Dalam Efesus 5:22–33, Paulus menggunakan hubungan pernikahan sebagai analogi hubungan antara Kristus dan jemaat:

“Hai isteri, tunduklah kepada suamimu seperti kepada Tuhan, karena suami adalah kepala isteri sama seperti Kristus adalah kepala jemaat. Dialah yang menyelamatkan tubuh. Karena itu sebagaimana jemaat tunduk kepada Kristus, demikian jugalah isteri kepada suami dalam segala sesuatu. Hai suami, kasihilah isterimu sebagaimana Kristus telah mengasihi jemaat dan telah menyerahkan diri-Nya baginya untuk menguduskannya, sesudah Ia menyucikannya dengan memandikannya dengan air dan firman, supaya dengan demikian Ia menempatkan jemaat di hadapan diri-Nya dengan cemerlang tanpa cacat atau kerut atau yang serupa itu, tetapi supaya jemaat kudus dan tidak bercela. Demikian juga suami harus mengasihi isterinya sama seperti tubuhnya sendiri: siapa yang mengasihi isterinya mengasihi dirinya sendiri. Sebab tidak pernah orang membenci tubuhnya sendiri, tetapi mengasuhnya dan merawatinya, sama seperti Kristus terhadap jemaat, karena kita adalah anggota tubuh-Nya.”

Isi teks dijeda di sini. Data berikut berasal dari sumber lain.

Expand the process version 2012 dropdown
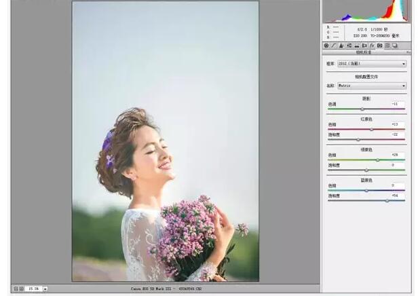Screen dimensions: 418x296 [x=372, y=64]
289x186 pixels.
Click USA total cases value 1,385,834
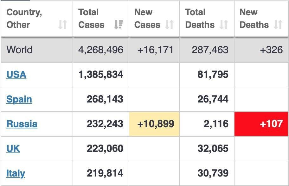pyautogui.click(x=101, y=75)
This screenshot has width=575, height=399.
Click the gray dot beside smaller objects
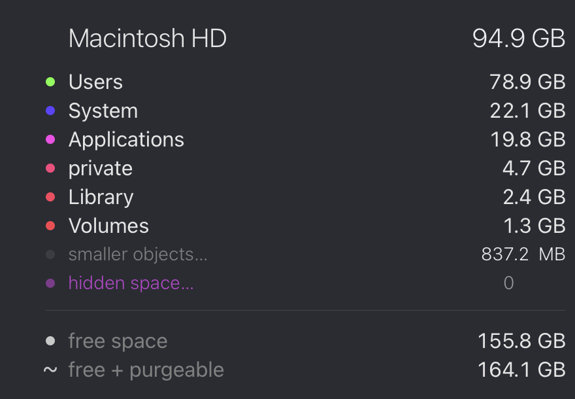[50, 255]
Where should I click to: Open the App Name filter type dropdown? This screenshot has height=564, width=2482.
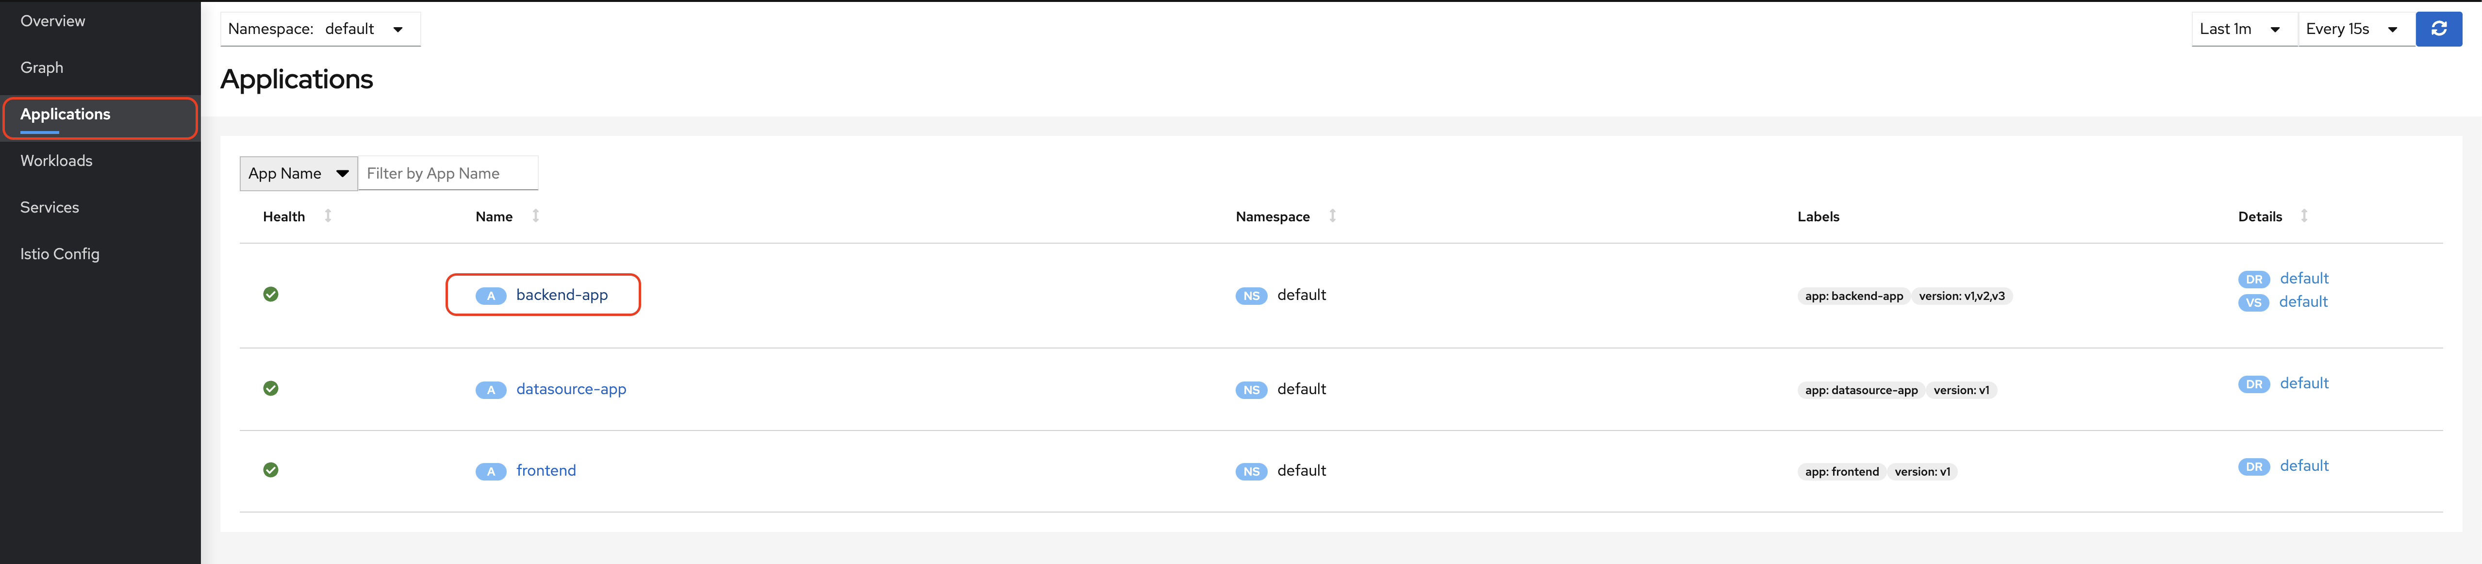(298, 174)
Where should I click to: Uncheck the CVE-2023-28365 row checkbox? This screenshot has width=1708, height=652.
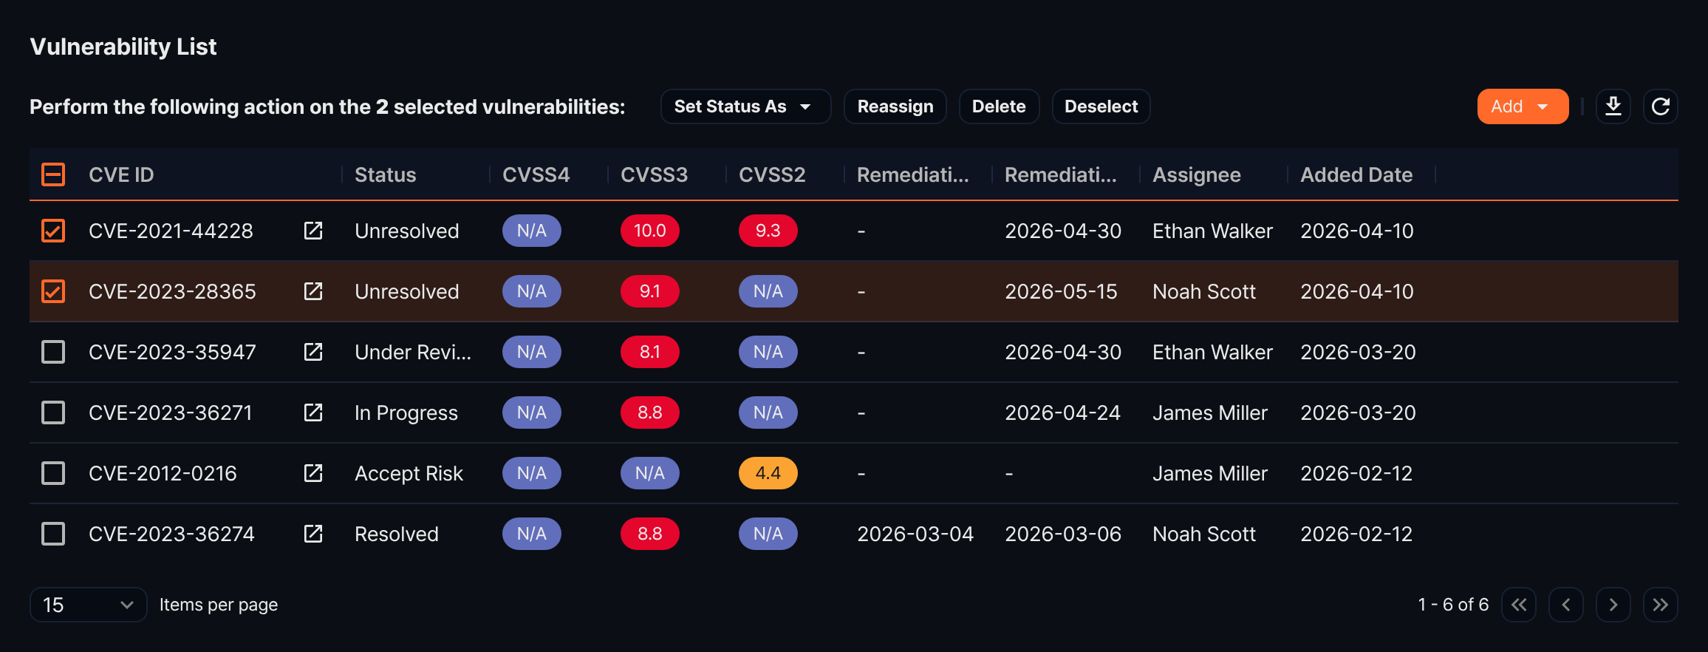click(53, 291)
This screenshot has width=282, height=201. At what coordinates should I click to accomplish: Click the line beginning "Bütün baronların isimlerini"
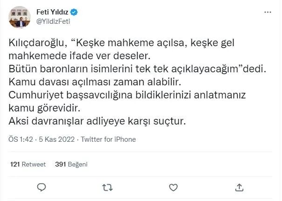(137, 69)
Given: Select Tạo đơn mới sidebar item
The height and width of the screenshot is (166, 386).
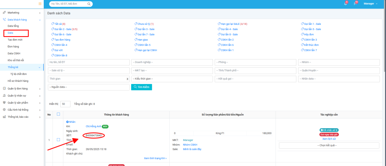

Dalam instruksi kepada para suami (ay. 25–27), Paulus mengingatkan bahwa kasih Kristus kepada mempelai-Nya, jemaat, dinyatakan melalui pengorbanan-Nya bagi dia. Pengorbanan ini bertujuan – untuk menguduskan jemaat. Kristus melakukan hal itu dengan “menyucikannya dengan memandikannya dengan air dan firman.” Tujuan penyucian itu adalah untuk mempersembahkan jemaat kepada diri-Nya sendiri dalam keadaan sempurna.

Jika kita memahami “pembasuhan” ini terutama sebagai merujuk pada baptisan, yaitu tanda lahiriah dari kelahiran baru yang dikerjakan oleh Kristus, maka penyucian kita sudah terjadi – dan itu telah menguduskan kita bagi Kristus. Namun karena tujuan akhir dari penyucian itu masih di masa depan, yaitu kesempurnaan kita kelak, maka sangat masuk akal untuk percaya bahwa firman itu masih terus bekerja dari hari ke hari seperti pada awalnya.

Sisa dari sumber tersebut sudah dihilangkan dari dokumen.